Caro energia, gli effetti sulle aziende italiane ed europee
La AHK Italien ha presentato la survey “Energy 4 Europe”, condotta dalle camere di commercio tedesche estere di Italia, Francia, Portogallo e Spagna. Obiettivo del sondaggio era quello di rilevare le previsioni delle imprese circa l’andamento dei prezzi dell’energia, l’impatto sul fatturato e le strategie di decarbonizzazione, così come le soluzioni messe in campo e le misure auspicate a livello politico a fronte dell’attuale scenario energetico.

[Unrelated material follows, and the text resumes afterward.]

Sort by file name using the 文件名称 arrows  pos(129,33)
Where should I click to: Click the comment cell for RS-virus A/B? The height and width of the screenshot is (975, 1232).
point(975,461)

La survey si inserisce in un contesto internazionale complesso e imprevedibile. Allo scoppio del conflitto in Ucraina, i mercati energetici europei si trovavano già in una fase di profonda crisi, con prezzi ai massimi storici e scorte ridotte al minimo. Con ogni probabilità le quotazioni resteranno molto elevate anche nei prossimi trimestri ma, secondo le analisi di Intesa Sanpaolo, dovrebbero iniziare a diminuire nel secondo semestre di quest’anno, complici l’azione delle forze di mercato e una serie di interventi politici.
Dal sondaggio emerge che l’influenza del caro energia sulla performance delle aziende è rilevante, con il dato italiano in linea con quello complessivo delle quattro camere di commercio: molte aziende hanno visto la loro spesa per l’energia arrivare al 10% di quella totale, con alcuni picchi al 20%. Nei quattro Paesi analizzati, le aziende prevedono ulteriori aumenti dei prezzi, con Italia, Spagna e Portogallo che temono di perdere competitività sui mercati internazionali. In Italia, inoltre, la preoccupazione di non trovare manodopera qualificata nei prossimi anni è superiore alla media globale: la questione energetica si salda, quindi, con problemi strutturali dell’economia italiana, ponendo sfide per la transizione ambientale e l’industria 4.0.
“Tra i fattori di rischio, rileviamo che il timore per i prezzi delle materie prime pesa ancora di più di quello legato alle quotazione dell’energia”, osserva il Consigliere Delegato AHK Italien, Jörg Buck. “Diventa sempre più limitante, soprattutto per le aziende italiane (42,3%), anche la difficoltà a reperire personale qualificato: una dinamica che osserviamo ormai da anni e che continuiamo a presidiare, soprattutto nel contesto post-pandemico”.
Nel contesto dei timori segnalati dalle imprese, l’Italia è però leggermente più ottimista rispetto al campione generale per quanto riguarda la percezione delle opportunità portate dalla transizione (a segnalarlo è oltre il 75% delle imprese italiane). Per molte aziende, infatti, il momento attuale può essere decisivo per la rimodulazione delle catene di fornitura energetica, così come per gli investimenti nelle rinnovabili e nell’aumento dell’efficienza energetica. Molto interesse, inoltre, viene mostrato per l’introduzione di misure europee di tutela della competitività e degli obiettivi ambientali, come quelle contro il carbon leakage.
“La survey condotta dalle quattro camere di commercio tedesche all’estero ci restituisce un segnale chiaro: nonostante le preoccupazioni date dal momento, le aziende non vogliono sacrificare il percorso fatto finora per la transizione ecologica, e anzi vogliono accelerare sull’efficienza energetica e su misure europee a tutela della loro competitività”: così Monica Poggio, Presidente AHK Italien e AD Bayer Italia. “È un dato molto forte, su cui Italia e Germania, i Paesi più esposti alla dipendenza da Mosca, possono costruire un ulteriore tassello della loro partnership, spingendo anche a livello europeo per un piano energetico che vada in direzione di un’autonomia strategica sempre maggiore”.